Clearly, several barriers remain. Anne-Marie Struycken-van Daelen, a partner at law firm De Brauw Blackstone Westbroek, noted that one of the main issues for pension providers is to comply with social security and labour laws of both the home state and the host state.

As a result, most pension fund represen-tatives attending the conference did not seem to be in a hurry to launch cross-border funds, and actually sounded quite sceptical about the possibility of setting up such vehicles.

And even though the European Commission issued a call for advice in April this year to the European Insurance and Occupational Pensions Authority (EIOPA) on the reform of the IORP due to the low uptake of cross-border pension funds, a recent Aegon Global Pensions report has pointed out that the debate is still ongoing.

According to the report, ‘Pensions in Europe’, “the path to cross-border IORPs is more complex and the ultimate benefits that can be realised are, to many companies, less clear”.

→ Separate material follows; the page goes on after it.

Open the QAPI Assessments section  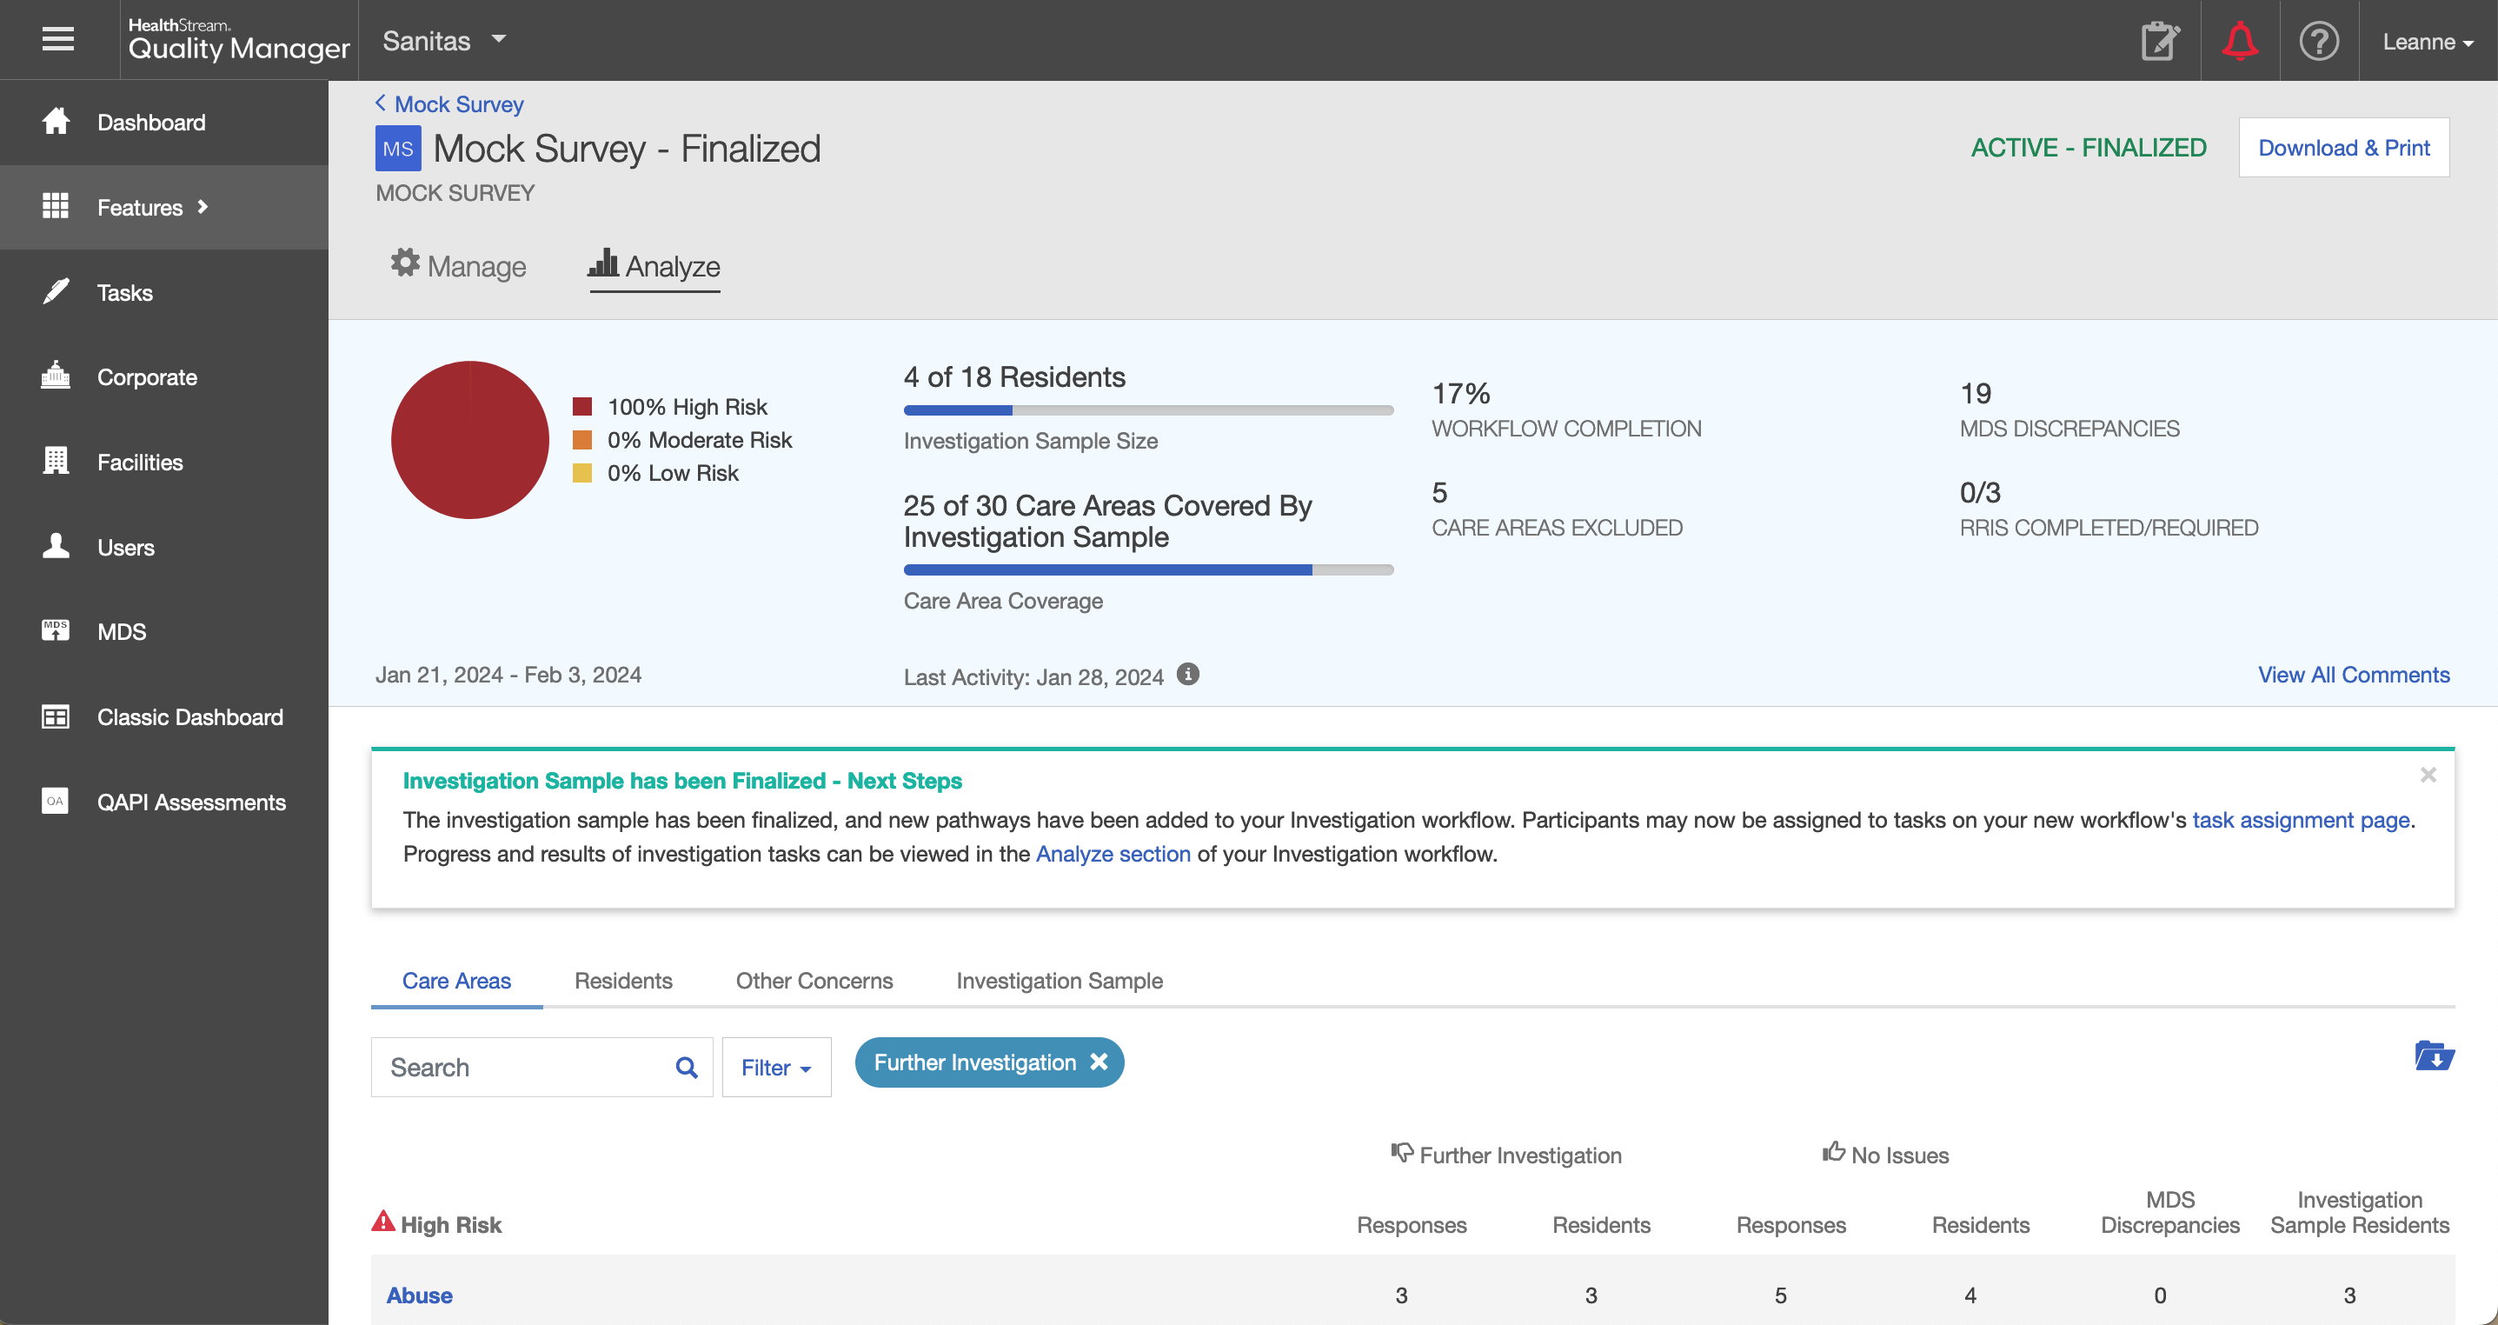[190, 801]
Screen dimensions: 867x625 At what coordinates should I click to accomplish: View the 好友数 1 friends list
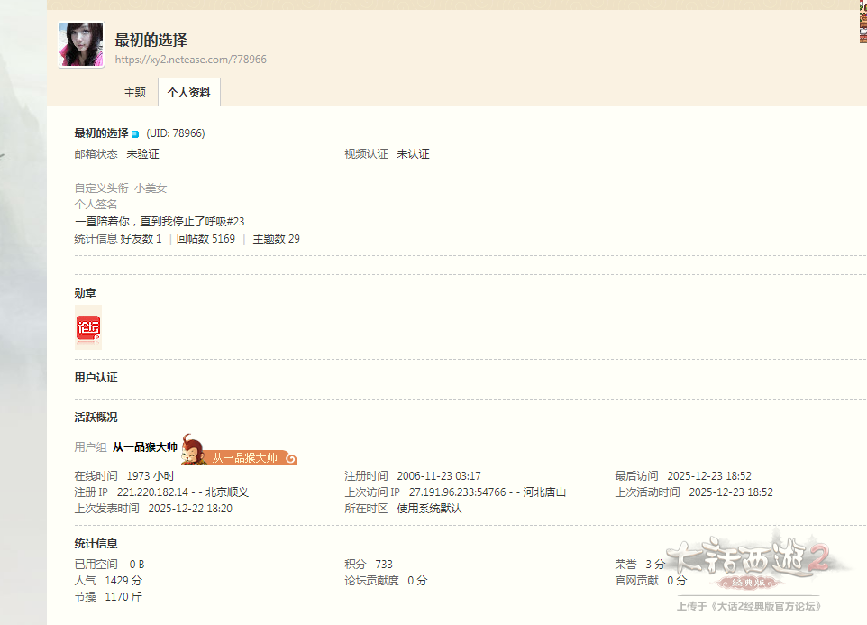tap(141, 239)
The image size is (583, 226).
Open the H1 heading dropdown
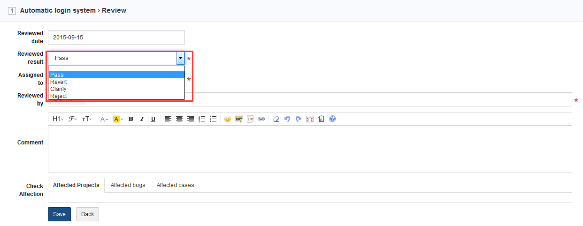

Nonetheless, Erik Schouten, co-author of the report with Thurstan Robinson and Heleen Vaandrager of Aegon Global Pensions’, continue: “Although it may look like something of an impasse has arisen, the European pensions environment is far from static, and we can expect some significant developments over the next year.”

Meanwhile, other issues such as longevity were also in the spotlight during the three-day conference. A panel of four speakers from the US, Canada, Mexico and Sweden spent 45 minutes explaining what programmes their governments have or are putting in place to face the ageing of the population.

Among the four countries, only Canada seems to have coped pretty well with the problem. Mark L Newton, partner at law firm Heenan Blaikie, explained that the country is relatively new and has managed to solve some of its issues through immigration.
As for Mexico, Monica Schiaffino, a lawyer from another law firm, Basham Ringe and Correa, admitted that the country was also facing a serious longevity problem, but with one difference compared with other countries: the government is not implementing any programme to change the situation.

Finally, the last day was again devoted to the desire from companies to implement DC schemes. According to Klaus Mössle, managing director at Fidelity International in Germany, DC plans can flourish as much as a defined benefit scheme if companies implement the right design.

“A large number of companies, especially in the US, are now looking to implement DC schemes,” he said. “These companies should understand such plans are not about cost reduction but risk control.”